C. Keaslian Penelitian
Penelitian yang dilakukan penulis mengenai perbedaan tekanan darah
sebelum dan sesudah tindakan odontektomi gigi impaksi molar ketiga mandibula
belum pernah dilakukan. Penelitian serupa yang telah dilakukan, antara lain oleh
Setia Rini (2002) yang meneliti mengenai hubungan antara kecemasan dan
ketakutan dengan tekanan darah dan denyut nadi pada pencabutan gigi, Imelda
Vionetha (2003) yang meneliti mengenai hubungan antara rasa cemas dan takut
dengan tekanan darah dan denyut nadi pada pasien odontektomi gigi geraham tiga
bawah impaksi dan Jusnita Wahyu (2007) mengenai perbandingan perubahan
tekanan darah orang lanjut usia dengan orang usia 20-30 tahun sebelum dan
sesudah pencabutan gigi.
4
D. Tujuan Penelitian
Tujuan penelitian ini adalah untuk mengetahui perbedaan tekanan darah
sebelum dan sesudah tindakan odontektomi gigi impaksi molar ketiga mandibula
di Klinik Bedah Mulut RSGM Prof.
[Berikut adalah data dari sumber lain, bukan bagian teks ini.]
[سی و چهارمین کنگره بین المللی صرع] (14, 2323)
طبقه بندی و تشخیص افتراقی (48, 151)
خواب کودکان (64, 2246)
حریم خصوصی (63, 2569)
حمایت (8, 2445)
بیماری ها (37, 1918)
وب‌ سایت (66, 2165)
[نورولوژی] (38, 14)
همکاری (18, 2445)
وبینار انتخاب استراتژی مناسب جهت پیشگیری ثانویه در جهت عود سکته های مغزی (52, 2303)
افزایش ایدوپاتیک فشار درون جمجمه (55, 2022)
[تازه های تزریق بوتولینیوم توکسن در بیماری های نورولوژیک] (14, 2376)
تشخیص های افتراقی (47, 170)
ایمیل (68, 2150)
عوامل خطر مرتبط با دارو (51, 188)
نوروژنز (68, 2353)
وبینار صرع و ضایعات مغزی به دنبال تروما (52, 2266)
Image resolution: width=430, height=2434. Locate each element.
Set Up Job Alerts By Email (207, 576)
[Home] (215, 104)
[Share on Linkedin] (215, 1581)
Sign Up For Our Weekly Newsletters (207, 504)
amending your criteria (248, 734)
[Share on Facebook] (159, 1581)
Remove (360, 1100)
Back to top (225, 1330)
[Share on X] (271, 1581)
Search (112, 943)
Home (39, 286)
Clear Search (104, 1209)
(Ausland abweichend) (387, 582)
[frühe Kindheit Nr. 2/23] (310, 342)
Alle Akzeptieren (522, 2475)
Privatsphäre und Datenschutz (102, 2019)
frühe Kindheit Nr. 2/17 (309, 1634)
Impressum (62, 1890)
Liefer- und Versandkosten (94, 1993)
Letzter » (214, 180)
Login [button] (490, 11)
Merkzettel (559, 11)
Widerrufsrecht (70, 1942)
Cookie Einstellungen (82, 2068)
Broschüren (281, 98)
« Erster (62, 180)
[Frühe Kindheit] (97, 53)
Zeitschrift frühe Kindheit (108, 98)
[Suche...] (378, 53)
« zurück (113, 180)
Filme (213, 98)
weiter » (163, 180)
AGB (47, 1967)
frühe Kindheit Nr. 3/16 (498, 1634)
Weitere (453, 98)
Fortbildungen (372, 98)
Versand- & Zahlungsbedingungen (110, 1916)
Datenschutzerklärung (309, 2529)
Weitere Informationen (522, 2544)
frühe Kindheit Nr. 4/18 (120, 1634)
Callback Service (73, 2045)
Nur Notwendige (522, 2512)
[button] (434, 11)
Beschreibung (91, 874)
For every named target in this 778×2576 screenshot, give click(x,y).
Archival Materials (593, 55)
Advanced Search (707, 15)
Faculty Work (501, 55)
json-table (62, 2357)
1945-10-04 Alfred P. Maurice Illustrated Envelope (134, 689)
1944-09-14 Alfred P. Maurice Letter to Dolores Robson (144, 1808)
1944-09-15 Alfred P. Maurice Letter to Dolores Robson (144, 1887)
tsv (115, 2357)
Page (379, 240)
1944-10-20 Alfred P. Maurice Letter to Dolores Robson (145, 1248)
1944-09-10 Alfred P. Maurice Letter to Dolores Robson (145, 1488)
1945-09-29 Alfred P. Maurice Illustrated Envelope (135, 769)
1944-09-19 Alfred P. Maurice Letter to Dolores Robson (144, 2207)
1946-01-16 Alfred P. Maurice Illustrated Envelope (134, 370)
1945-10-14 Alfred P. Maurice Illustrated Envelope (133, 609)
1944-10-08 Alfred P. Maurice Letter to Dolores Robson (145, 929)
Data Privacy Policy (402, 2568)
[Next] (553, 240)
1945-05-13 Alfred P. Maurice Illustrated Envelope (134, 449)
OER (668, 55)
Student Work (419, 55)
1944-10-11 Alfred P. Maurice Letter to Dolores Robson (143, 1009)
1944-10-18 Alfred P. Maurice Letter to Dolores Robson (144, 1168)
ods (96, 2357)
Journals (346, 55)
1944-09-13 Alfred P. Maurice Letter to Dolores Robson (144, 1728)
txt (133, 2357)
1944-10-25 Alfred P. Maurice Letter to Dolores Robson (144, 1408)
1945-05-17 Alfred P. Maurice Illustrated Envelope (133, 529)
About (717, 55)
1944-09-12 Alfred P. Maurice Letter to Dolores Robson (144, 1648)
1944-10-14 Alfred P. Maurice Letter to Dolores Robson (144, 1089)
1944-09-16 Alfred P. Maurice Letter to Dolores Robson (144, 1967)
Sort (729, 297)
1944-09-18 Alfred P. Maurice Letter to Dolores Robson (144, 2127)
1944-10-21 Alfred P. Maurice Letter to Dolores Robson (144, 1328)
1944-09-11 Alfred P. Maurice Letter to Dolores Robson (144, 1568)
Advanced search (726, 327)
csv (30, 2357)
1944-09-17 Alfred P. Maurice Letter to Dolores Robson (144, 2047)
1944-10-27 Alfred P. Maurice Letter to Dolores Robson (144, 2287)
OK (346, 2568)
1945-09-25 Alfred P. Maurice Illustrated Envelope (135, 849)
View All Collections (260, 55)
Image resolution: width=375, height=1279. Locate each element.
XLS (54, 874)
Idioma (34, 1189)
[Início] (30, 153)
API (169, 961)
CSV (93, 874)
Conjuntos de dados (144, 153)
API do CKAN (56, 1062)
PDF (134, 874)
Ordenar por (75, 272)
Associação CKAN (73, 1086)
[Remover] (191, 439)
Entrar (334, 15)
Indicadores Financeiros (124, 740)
Soedomo FGK UGM.
E. Manfaat Penelitian
Manfaat yang diharapkan dari penelitian ini antara lain :
1.
Dapat memberikan tambahan informasi mengenai perbedaan tekanan darah
sebelum dan sesudah pada pasien odontektomi gigi impaksi molar ketiga
mandibula.
2.
Sebagai acuan untuk operator/koas/dokter gigi dalam menangani pasien
dapat memperhatikan faktor apa saja yang dapat mempengaruhi perubahan
tekanan darah pada pasien dan kemungkinan resiko yang dapat muncul
akibat dari perubahan tekanan darah tersebut sehingga dapat meminimalisir
resiko yang dapat muncul.
3.
Dapat dijadikan sebagai bahan acuan untuk penelitian lebih lanjut.